Matilda, finding her legs steadier, curtsied low and rising, offered him a beaming smile. “You judged me perfectly, sir.”

Chapter Twenty

“You survived a week of harnessing, you should be pro

ud of yourself.” He stretched out on the bed with one arm tucked under his head, the other tucked around her shoulders.

Matilda wriggled closer and used the tip of her forefinger to trace the musculature of his lithe frame, noting the puckered white scars and strange claw marks above one nipple. Three deep lacerations scratched into his flesh, so deep they had left a permanent mark.

“A week of profound torment,” she said lazily.

He guffawed. “I kept it slack during the day, and without the phalluses to impede your movements, and you did admit you found the gentle rub between your thighs... What was the word?”

“Torturous? Unbearable?”

“No, no. You said indulgent.”

“Undignified, I think was the actual word.” She had thought of many others, but kept them to herself.

“You tolerated it to such an extent, the mere tightening of the straps brought you whimpering to your knees begging for my cock.”

It had, and the shame of that moment lived on.

“My lord, it was a sufferance I bore for your pleasure,” she said, her finger now moving along the line of each rib.

“If that is the case, then I shall burn it, and—”

She propped herself up one elbow and stared down at him. He was grinning, his eyes sparkling with amusement, his teeth flashing in the light of the solitary candle.

“I don’t believe you would, sir.
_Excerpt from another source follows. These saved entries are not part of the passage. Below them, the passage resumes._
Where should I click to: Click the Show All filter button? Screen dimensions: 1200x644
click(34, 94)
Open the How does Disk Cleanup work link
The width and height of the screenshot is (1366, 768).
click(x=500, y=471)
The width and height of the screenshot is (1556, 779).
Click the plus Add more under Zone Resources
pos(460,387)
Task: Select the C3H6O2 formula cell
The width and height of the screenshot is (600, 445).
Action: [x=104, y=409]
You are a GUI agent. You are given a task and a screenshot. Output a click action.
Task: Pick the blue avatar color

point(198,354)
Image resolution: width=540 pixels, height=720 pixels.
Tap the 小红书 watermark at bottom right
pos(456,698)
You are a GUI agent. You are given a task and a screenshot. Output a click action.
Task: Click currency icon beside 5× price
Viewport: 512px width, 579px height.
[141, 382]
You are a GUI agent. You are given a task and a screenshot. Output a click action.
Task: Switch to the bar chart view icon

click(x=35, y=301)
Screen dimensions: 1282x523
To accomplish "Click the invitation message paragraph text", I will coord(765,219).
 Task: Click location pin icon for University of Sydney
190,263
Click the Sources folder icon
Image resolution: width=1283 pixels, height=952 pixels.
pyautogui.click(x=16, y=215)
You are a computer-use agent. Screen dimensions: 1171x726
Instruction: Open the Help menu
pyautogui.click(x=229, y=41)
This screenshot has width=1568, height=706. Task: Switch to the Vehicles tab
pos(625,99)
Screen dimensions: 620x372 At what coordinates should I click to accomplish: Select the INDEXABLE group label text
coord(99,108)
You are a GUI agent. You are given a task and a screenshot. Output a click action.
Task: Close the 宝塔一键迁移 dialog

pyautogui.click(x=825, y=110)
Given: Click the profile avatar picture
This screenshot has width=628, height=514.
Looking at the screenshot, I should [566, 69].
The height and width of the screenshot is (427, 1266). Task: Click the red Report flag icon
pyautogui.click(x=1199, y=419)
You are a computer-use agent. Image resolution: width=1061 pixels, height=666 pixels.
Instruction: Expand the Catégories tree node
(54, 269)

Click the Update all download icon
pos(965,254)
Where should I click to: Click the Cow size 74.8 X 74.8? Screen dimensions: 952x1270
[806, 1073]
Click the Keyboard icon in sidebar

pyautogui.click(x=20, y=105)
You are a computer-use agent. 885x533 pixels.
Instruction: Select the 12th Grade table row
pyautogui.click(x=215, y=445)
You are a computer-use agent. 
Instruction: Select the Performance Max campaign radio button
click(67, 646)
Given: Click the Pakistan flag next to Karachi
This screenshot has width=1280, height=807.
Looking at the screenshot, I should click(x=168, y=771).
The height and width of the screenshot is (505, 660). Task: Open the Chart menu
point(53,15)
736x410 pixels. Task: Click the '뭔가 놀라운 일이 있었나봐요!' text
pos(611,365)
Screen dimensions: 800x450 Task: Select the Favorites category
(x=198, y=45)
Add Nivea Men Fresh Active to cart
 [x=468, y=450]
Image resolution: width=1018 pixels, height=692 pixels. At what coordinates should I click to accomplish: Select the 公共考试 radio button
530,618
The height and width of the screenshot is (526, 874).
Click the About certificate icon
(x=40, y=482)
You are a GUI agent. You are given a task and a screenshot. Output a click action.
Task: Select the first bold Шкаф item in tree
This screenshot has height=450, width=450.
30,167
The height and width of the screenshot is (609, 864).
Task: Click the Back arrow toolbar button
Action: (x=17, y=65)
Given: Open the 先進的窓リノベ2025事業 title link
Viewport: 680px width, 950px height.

I think you know it will bring me to my knees at the mere sight of it.”

“Then, we shall keep it for special occasions. Perhaps our wedding night?” He raised his eyebrows.

She lowered herself into the crook of his arm and fell silent. A week of constant arousal, fed by the salacious use of a simple harness, and she had succumbed to its effect on her libido without protest. There had been no guests to the castles to admire her grace and fortitude, and if the servants suspected her dreamlike expression was due to lack of sleep, they were half-correct. The visits to her lord’s bedchamber had crept longer into the night, allowing her, like now, to probe him a little with conversation. Eventually, sleep would mean her departure. He refused to countenance her presence in his bed while he slept, and that was one condition of marriage she would request—they woke together at dawn in the same bed.

Marriage remained a distant goal for Matilda. Gervais was her lover, her teacher, and master, but not her husband. And while she appreciated the tender moments when he spoilt her with affectionate words and caresses, they were infrequent.

Geoffrey’s letters were arriving more often.

Her distant admirer continued to fill his missives with poetry. He was now ambulatory but unable to ride. He wished she was with him, and hoped that ‘upon his recovery, she would renew their courtship and bring to him great hope for the future.’ In her replies, she made no mention of her situation, her location, or why she could not visit him. She referred all of his enquiries to her father. It had been his decision to place her in this quandary; he could deal with the complications.